Evaluating Erosion & Soil Loss
Unfortunately, erosion and soil loss can be a real problem if your water runoff solutions aren’t adequately implemented. This is why it’s important to identify the areas where soil loss is occurring, so you know where to make improvements.
Often, exposed roots and mounds of sediment can signify its presence. Moreover, the water flow here will tend to fluctuate. You can implement control blankets here, or even find plants that help protect against erosion. This is especially important if you keep a garden and want to make sure your other plants thrive. Of course, while rain can naturally be absorbed into the ground if large pools of water are damaging your garden, it’s important to fix a solution as soon and capably as you can.
Rain Gardens Can Help
Not all runoff solutions have to involve new guttering, drains and feature renovations. In fact, there may be a more creative and flowery solution for you to use. Rain gardens are often utilized as a means of capturing stormwater runoff.
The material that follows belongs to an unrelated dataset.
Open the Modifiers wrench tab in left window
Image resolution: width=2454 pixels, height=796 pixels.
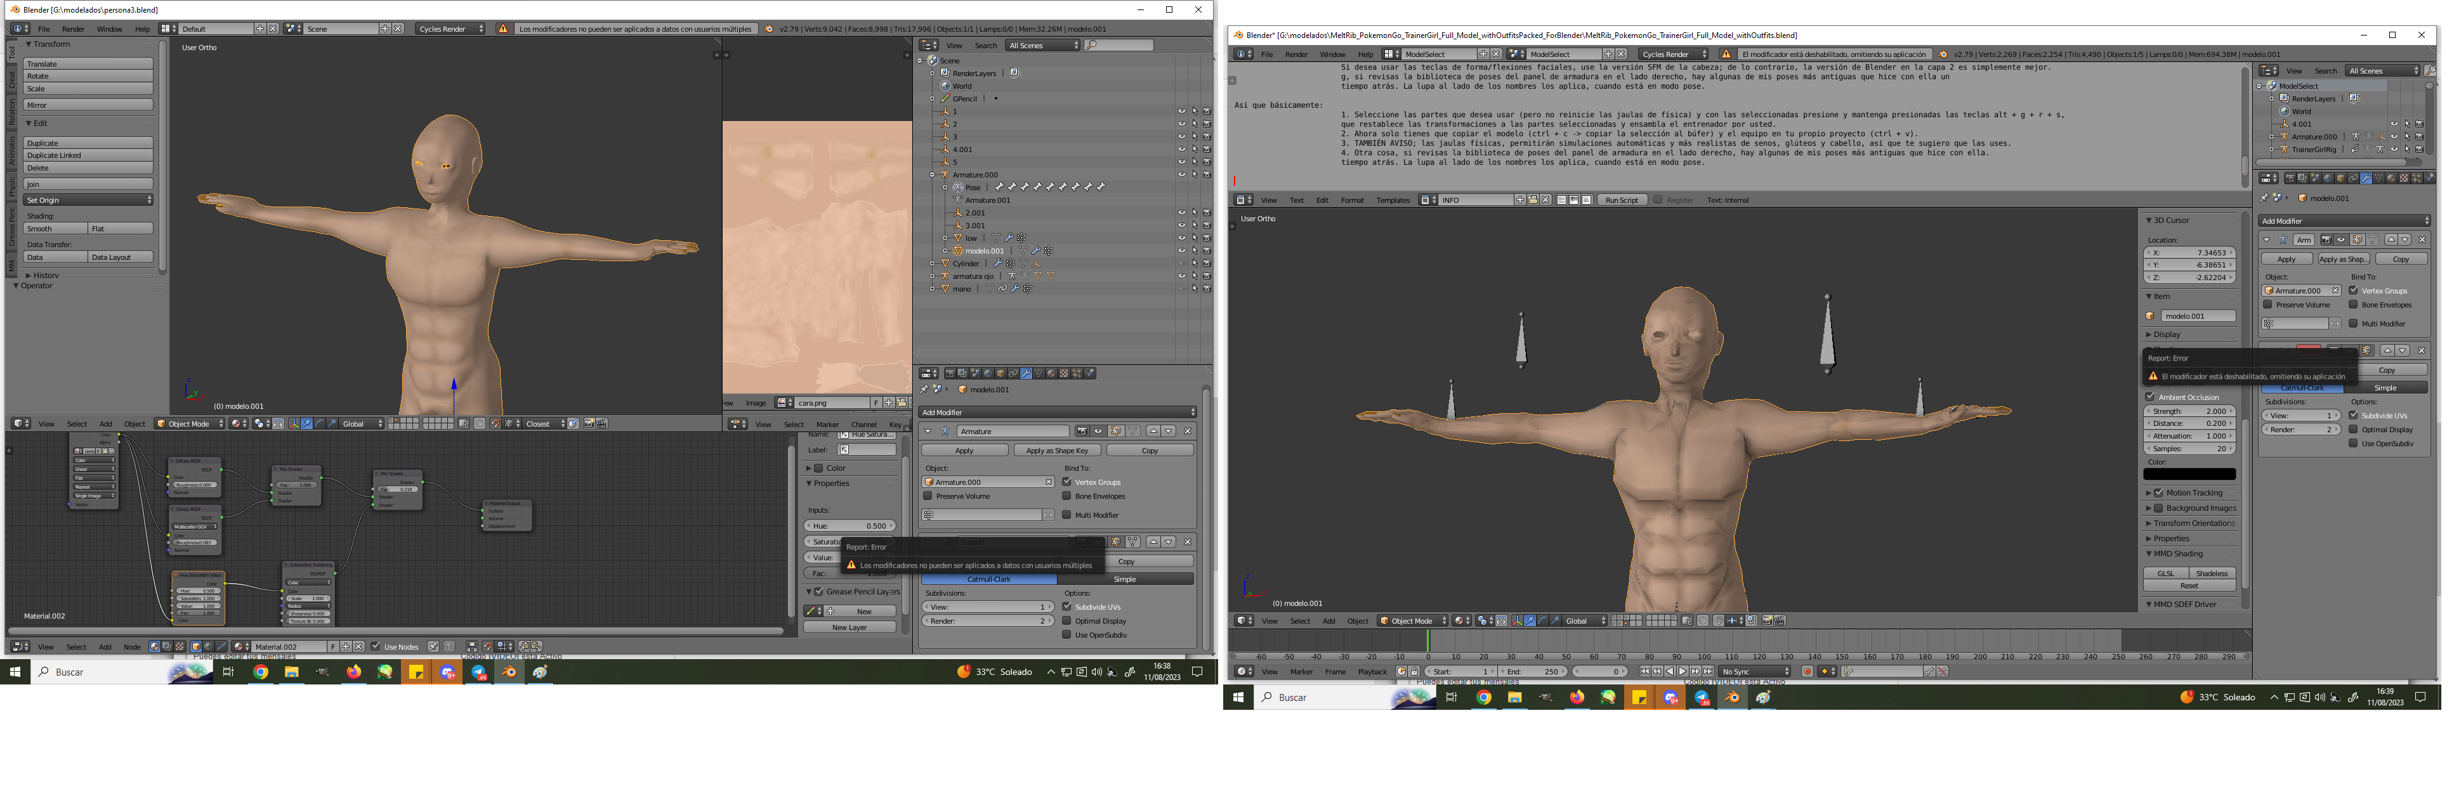1026,373
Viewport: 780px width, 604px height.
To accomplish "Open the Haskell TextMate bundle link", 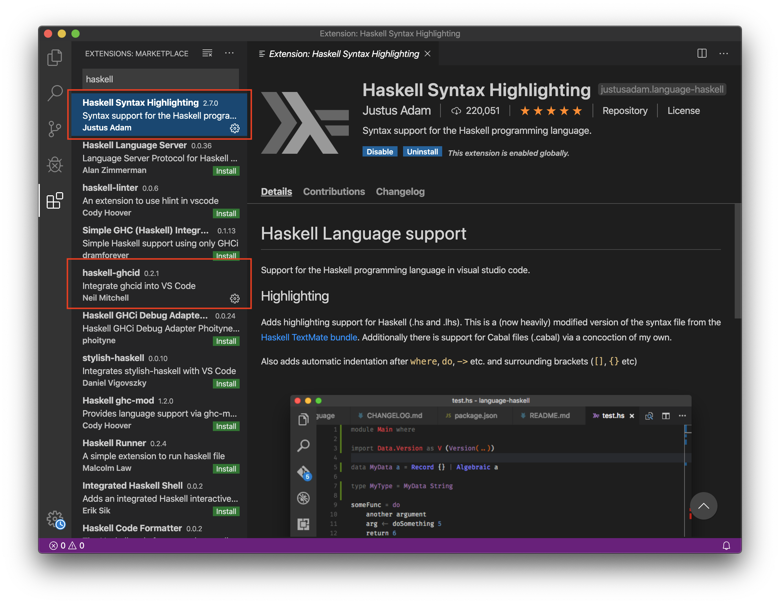I will point(309,337).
Put simply – you dig out a shallow area of your garden that is used as a place to focus the runoff from your buildings and exterior property. Filled with flowers and plants that can adequately handle such volumes of water, it will naturally soak in and be used. A rain garden can also provide a comforting place for butterflies, birds and other wildlife to visit.
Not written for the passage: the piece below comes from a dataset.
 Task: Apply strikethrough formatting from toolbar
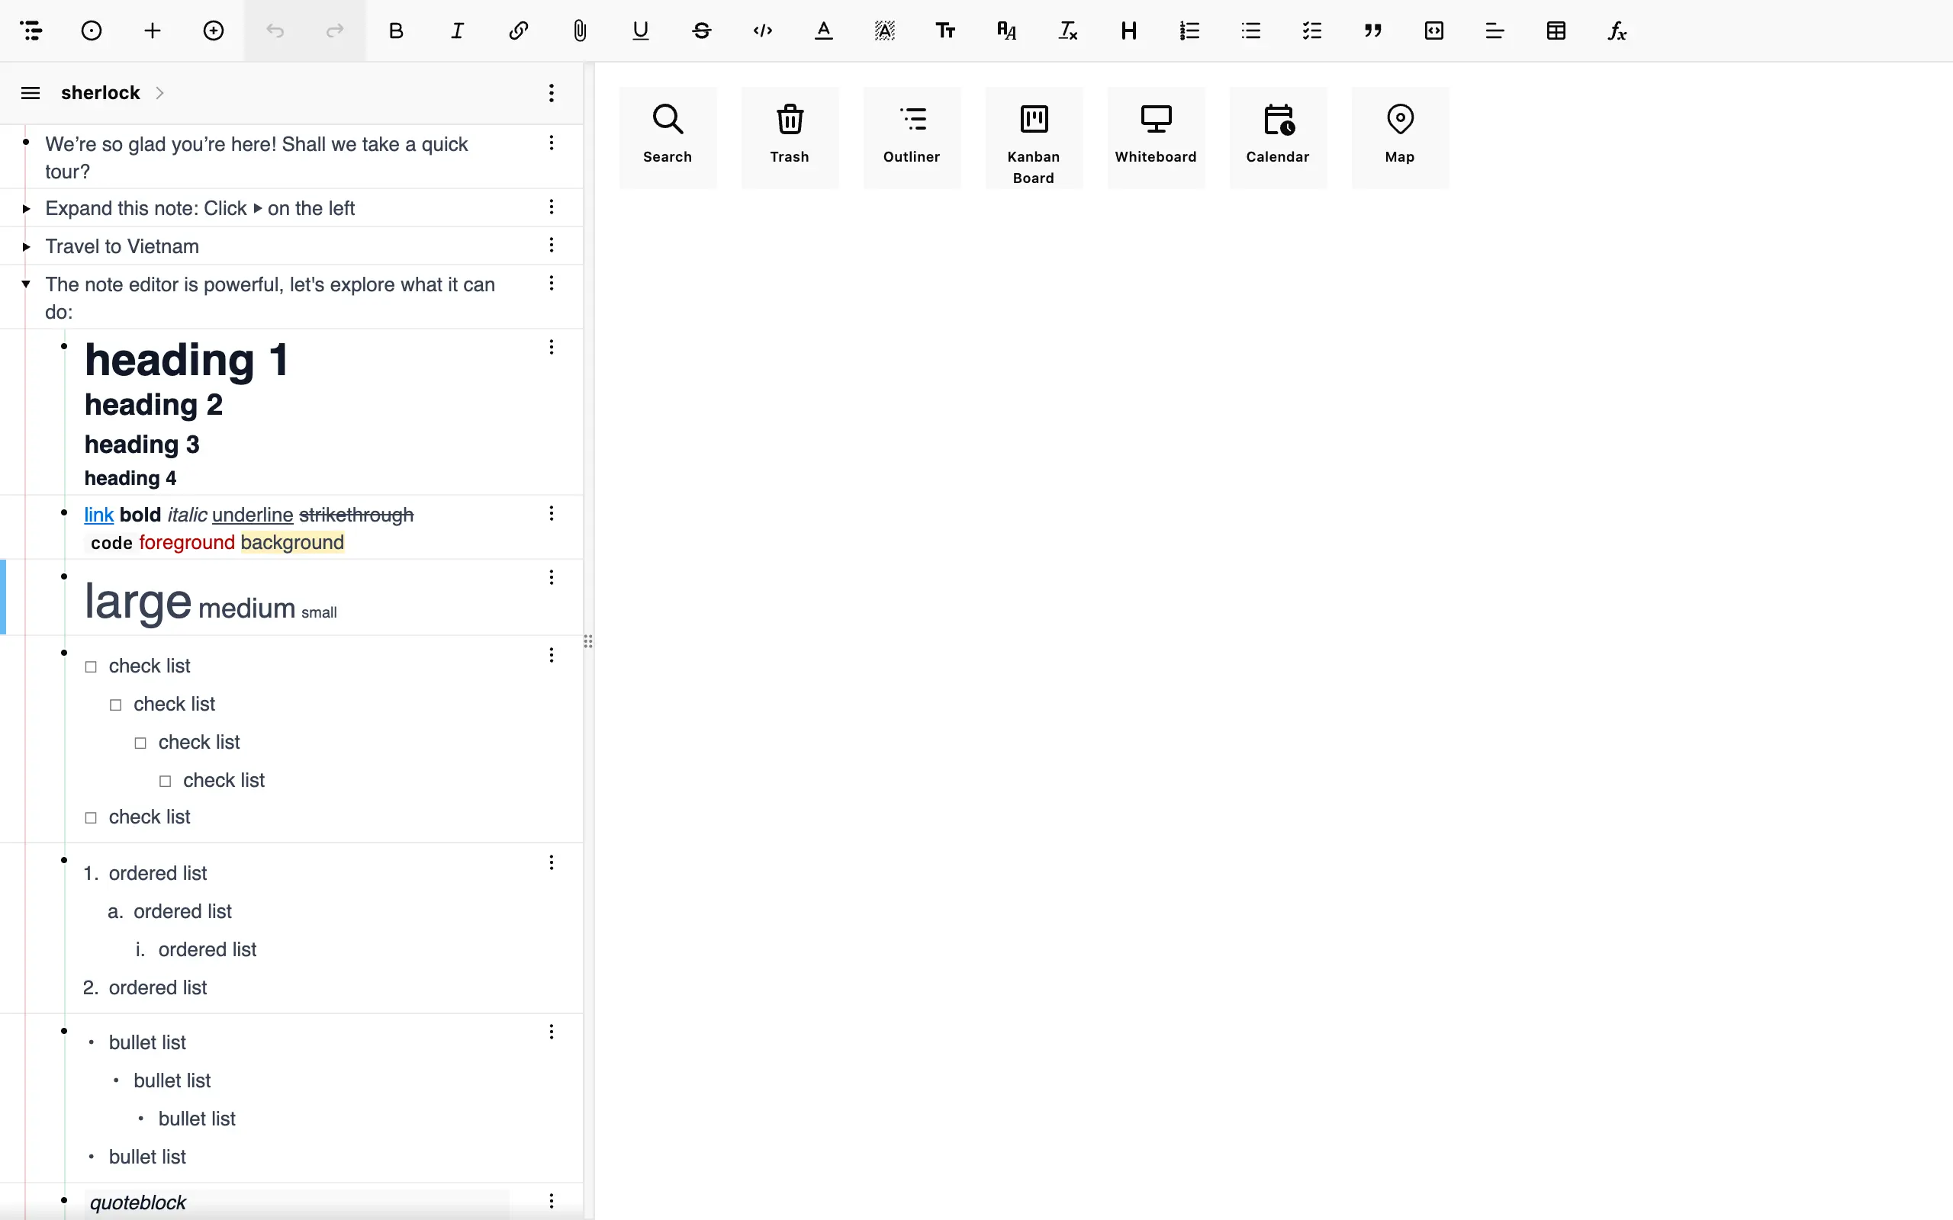coord(701,31)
If you have a green thumb or are just too tired of installing drains to keep doing it, this can be a wonderful alternative or supplement to everything else we’ve suggested on this list.
Investing In Landscaping
Landscaping is more than just designing your garden to look good atop the land it sits on, but it can be designed to maximize water runoff, too. Often, landscapers will grade the slop to ensure a worthwhile contour of the garden, ensuring it looks well-fitted and naturally implemented from the top down.
Remember that you can also use advice in this list to help with that too, such as using the aforementioned swales. On top of this, mulch and groundcovers will help against soil erosion mentioned above. Landscaping can be more expensive than digging out a ditch for runoff, but it looks so much better, can reshape the character of your garden, and remains a worthwhile approach to use.
Report Water Pooling When You See It
Of course, your own property is not situated on an isolated island, it’s affected by the public infrastructure and water runoff solutions that surround it. As such, contributing to flood defense efforts, reporting pools of water on your street that might signify a drainage issue, and generally preparing for the rainy or snow season with all the equipment you need (snowshoes can help), will help you avoid being caught out by heavy wetness.
Over time, this will hopefully help you live in a secure property that has the right solutions in place for dealing with water runoff. With this advice, we’re sure you’ll not only achieve that, but become more familiar with the particular drainage needs of your home.